Yes, there were, are, and probably will be double standards between the genders. Yes, classics of literature are seldom light and happy, and many of them portray tragic fates. And yes, there’s a lot of fiction that’s much easier, lighter, and happier to read than thick, heavy, and tragic classics. And what’s more, yes, it’s true, I enjoy reading that light and happy fiction, and it does help me put myself in a better frame of mind to deal with the day.
However, reducing the 9 novels cited in this article to issues of women having sex (or not), while a great catchy title, is just oversimplification to the extreme.
Take Anna Karenina.
It’s not about sex.
It is true that she becomes isolated and despondent, but it’s not because she had sex with the Count. It’s because she made her affair public.
Yes, she had a bad marriage. True, her husband wasn’t the greatest guy on earth. And again, true, it was an arranged marriage that tied her down early.
But aren’t you looking at this from your modern point of view?
Arranged marriages were the norm.
Girls married in their mid to late teens.
There was nothing in Anna’s life that was unusual, uncommon, or so horrible that she should flaunt all the rules of the society that she was raised in.
Except one thing: herself.
The novel isn’t about sex. It’s not even about society’s repressive attitude towards sex, or women having sex in particular.
It’s about one person’s choices and how she lived, and didn’t, with them.

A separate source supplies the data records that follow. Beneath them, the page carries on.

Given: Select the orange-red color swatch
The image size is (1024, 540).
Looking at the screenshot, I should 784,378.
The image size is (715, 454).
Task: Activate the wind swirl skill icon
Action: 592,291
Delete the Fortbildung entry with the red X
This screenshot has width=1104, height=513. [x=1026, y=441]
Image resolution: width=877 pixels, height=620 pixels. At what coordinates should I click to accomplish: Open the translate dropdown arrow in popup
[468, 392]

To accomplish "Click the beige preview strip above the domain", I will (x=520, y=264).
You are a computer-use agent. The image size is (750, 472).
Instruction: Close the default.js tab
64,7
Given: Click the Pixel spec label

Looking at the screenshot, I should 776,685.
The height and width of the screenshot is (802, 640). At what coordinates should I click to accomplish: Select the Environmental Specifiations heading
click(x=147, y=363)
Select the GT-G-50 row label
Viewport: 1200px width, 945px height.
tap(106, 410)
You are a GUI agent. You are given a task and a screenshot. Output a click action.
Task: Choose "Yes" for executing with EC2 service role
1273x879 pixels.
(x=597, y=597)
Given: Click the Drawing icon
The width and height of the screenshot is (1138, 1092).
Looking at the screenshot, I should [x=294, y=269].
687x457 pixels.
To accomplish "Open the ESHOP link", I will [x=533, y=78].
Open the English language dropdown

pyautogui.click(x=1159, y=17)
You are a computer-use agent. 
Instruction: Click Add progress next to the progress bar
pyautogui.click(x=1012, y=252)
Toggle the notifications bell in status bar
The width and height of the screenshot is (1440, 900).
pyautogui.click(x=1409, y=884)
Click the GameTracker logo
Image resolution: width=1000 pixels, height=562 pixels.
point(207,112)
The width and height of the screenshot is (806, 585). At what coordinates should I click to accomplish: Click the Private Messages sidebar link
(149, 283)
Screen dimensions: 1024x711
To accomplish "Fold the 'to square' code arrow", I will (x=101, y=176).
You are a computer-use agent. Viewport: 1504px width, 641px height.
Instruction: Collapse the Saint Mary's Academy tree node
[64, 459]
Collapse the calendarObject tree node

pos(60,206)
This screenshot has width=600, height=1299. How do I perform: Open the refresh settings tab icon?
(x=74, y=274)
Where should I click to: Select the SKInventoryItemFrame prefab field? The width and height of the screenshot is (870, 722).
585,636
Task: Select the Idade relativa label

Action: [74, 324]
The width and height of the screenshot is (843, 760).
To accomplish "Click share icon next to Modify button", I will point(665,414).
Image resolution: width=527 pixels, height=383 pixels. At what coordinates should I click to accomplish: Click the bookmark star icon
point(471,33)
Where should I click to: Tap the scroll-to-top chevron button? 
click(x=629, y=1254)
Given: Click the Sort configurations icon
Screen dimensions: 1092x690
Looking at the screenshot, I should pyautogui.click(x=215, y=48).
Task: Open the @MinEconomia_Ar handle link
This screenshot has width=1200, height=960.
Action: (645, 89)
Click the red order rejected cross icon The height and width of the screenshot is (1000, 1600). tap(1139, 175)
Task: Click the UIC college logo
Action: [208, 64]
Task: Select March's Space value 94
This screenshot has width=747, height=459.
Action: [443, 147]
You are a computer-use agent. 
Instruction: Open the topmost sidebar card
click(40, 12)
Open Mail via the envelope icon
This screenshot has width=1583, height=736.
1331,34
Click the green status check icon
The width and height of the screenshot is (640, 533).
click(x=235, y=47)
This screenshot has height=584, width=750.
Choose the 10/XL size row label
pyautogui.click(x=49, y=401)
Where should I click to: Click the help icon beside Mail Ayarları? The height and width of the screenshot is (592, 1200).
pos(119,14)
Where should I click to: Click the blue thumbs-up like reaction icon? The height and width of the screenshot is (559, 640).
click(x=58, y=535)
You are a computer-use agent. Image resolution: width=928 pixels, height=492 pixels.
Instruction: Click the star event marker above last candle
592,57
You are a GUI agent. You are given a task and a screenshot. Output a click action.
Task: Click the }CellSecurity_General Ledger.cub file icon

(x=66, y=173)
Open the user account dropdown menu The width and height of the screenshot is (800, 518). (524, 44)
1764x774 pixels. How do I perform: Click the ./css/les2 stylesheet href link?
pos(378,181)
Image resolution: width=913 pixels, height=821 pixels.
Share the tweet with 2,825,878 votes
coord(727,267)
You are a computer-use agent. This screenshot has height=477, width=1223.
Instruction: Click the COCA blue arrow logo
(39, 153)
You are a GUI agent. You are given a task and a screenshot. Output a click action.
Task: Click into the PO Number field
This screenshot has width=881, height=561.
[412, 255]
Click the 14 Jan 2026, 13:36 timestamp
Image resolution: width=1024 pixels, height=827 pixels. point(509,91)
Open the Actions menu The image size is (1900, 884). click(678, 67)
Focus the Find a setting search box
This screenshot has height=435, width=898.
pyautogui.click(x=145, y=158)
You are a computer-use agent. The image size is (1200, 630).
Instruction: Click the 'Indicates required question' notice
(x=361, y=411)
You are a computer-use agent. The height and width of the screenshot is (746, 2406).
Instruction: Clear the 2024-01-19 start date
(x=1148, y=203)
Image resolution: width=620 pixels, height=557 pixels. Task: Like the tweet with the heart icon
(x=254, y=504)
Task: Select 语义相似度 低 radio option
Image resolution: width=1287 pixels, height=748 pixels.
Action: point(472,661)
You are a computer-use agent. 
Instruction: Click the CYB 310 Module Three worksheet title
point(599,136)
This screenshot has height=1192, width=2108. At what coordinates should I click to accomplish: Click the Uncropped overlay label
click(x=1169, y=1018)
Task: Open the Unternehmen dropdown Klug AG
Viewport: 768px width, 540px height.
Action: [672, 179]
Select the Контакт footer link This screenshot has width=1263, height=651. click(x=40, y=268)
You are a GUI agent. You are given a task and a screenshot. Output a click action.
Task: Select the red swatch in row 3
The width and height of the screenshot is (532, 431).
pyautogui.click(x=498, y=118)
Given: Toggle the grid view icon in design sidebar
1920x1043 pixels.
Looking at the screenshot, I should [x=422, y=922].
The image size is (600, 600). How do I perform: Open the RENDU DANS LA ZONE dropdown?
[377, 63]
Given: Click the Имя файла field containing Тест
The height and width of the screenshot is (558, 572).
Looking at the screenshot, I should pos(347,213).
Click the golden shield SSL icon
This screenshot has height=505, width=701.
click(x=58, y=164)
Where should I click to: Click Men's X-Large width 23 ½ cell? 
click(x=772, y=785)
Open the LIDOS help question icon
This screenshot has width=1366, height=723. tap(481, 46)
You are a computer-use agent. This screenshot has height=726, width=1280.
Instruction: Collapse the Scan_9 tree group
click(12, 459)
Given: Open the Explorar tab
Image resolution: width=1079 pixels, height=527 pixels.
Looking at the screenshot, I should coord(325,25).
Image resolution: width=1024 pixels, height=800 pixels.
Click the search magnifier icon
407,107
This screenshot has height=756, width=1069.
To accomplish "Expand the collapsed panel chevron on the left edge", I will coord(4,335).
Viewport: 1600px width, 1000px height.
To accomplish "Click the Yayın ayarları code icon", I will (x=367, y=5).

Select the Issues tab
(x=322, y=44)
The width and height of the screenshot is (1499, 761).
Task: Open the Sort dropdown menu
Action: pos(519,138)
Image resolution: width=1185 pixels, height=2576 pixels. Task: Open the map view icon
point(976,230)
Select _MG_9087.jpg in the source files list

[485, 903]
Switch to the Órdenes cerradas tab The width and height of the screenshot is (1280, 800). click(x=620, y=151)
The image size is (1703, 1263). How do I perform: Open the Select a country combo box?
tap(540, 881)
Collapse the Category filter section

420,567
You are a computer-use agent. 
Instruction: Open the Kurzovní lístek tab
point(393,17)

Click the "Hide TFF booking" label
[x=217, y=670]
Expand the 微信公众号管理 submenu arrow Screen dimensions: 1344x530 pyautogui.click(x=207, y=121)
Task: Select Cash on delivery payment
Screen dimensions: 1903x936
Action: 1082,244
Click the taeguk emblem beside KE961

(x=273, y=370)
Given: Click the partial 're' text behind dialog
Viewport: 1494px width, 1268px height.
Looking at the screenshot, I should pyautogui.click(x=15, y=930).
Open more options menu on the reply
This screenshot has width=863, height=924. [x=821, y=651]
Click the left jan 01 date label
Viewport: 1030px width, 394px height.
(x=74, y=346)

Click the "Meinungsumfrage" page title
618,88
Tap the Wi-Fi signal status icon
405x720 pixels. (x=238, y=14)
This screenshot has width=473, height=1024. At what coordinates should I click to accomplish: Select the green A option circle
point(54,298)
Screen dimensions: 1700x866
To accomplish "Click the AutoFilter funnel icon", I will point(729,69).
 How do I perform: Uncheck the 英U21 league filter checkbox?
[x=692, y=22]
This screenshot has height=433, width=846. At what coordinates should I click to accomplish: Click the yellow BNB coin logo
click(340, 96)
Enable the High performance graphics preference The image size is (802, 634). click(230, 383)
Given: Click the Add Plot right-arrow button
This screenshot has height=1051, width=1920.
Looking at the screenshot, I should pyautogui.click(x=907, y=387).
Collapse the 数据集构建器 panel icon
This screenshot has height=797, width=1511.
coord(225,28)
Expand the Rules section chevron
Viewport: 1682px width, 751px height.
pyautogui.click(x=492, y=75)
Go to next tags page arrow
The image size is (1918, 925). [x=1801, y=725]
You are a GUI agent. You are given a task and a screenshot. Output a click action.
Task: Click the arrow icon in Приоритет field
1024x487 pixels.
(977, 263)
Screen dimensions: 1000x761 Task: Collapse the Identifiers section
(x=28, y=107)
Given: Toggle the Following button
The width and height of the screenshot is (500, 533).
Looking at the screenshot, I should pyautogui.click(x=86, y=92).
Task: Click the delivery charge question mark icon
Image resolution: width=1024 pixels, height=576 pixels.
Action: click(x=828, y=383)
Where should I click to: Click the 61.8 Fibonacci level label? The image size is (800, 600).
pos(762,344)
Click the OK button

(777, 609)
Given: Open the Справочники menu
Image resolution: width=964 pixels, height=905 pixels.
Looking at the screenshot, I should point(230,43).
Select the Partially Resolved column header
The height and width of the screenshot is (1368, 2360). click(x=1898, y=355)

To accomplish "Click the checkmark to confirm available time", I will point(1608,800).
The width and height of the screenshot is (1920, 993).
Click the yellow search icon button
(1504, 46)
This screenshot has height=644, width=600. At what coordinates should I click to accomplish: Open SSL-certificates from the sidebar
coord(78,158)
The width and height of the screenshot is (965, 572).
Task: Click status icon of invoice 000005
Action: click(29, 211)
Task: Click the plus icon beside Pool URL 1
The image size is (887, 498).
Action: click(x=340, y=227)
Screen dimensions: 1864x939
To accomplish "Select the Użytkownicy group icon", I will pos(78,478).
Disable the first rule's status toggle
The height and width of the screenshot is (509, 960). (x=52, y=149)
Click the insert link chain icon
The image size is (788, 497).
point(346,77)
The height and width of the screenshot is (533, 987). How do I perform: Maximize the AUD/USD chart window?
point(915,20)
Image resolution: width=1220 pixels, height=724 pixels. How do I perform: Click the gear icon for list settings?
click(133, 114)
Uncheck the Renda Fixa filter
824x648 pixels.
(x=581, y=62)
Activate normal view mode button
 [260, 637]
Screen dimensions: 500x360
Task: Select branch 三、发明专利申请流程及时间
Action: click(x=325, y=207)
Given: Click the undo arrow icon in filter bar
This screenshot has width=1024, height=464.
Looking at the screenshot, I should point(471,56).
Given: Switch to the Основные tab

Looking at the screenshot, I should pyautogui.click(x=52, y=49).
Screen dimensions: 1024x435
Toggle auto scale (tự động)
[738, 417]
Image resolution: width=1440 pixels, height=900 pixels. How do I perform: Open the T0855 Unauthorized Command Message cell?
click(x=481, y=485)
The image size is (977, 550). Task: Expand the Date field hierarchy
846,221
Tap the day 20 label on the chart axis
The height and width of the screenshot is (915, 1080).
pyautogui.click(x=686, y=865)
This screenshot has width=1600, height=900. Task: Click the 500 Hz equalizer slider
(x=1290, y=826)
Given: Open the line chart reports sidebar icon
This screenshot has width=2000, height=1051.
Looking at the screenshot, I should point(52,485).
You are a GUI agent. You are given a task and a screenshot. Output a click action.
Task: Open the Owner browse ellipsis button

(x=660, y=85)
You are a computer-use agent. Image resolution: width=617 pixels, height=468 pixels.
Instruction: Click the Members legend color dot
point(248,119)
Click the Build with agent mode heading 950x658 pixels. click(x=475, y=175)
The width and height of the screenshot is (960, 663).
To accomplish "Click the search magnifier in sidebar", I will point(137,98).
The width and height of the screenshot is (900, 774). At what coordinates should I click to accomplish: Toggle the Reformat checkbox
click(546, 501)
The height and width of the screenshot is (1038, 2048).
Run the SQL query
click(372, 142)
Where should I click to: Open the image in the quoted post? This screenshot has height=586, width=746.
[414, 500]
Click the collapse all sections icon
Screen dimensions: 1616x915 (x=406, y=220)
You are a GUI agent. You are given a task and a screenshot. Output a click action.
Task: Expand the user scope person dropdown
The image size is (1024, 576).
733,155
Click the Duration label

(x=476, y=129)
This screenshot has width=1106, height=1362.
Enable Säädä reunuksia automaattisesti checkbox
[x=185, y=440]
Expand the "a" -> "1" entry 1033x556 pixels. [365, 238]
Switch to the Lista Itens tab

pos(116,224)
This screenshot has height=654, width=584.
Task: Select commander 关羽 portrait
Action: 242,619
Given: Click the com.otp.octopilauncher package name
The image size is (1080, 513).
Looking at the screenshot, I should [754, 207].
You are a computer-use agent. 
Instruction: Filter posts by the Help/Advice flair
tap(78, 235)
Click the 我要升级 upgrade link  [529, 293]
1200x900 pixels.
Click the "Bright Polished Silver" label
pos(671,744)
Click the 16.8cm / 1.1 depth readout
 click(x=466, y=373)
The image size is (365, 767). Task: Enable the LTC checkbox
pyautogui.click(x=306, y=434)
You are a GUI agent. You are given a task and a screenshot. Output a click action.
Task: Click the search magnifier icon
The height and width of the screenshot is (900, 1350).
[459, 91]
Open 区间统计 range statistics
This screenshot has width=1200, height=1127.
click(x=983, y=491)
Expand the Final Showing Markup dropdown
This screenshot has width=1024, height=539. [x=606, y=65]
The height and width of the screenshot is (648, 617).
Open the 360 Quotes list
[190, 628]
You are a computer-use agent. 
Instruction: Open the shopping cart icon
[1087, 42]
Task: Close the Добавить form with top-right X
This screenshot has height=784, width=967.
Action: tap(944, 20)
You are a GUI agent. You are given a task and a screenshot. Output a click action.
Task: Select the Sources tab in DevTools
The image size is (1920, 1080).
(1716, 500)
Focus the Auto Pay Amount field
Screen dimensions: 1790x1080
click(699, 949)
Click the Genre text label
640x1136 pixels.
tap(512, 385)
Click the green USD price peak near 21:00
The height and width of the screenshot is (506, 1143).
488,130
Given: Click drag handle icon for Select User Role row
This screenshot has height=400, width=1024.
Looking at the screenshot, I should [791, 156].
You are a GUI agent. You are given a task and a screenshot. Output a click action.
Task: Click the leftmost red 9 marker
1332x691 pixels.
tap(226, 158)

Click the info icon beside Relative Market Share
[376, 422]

Yes, the society she lived in made it harder. Yes, her husband was a cold fish. Yes, Count Vronsky was a handsome, dashing officer. But it’s not about the affair.
In fact, it’s about “Happy families [that] are all alike; every unhappy family is unhappy in its own way.” (The opening sentence to Anna Karenine).
That’s because the novel isn’t just about Anna. It’s about other families that manage to find happiness, or some happiness, in different ways. It’s about families and life and purpose.
It has to be read more than once to grasp all the themes.
And that’s why I read classics, even when they’re not rosy-happy fiction. Even if I like the latter, too.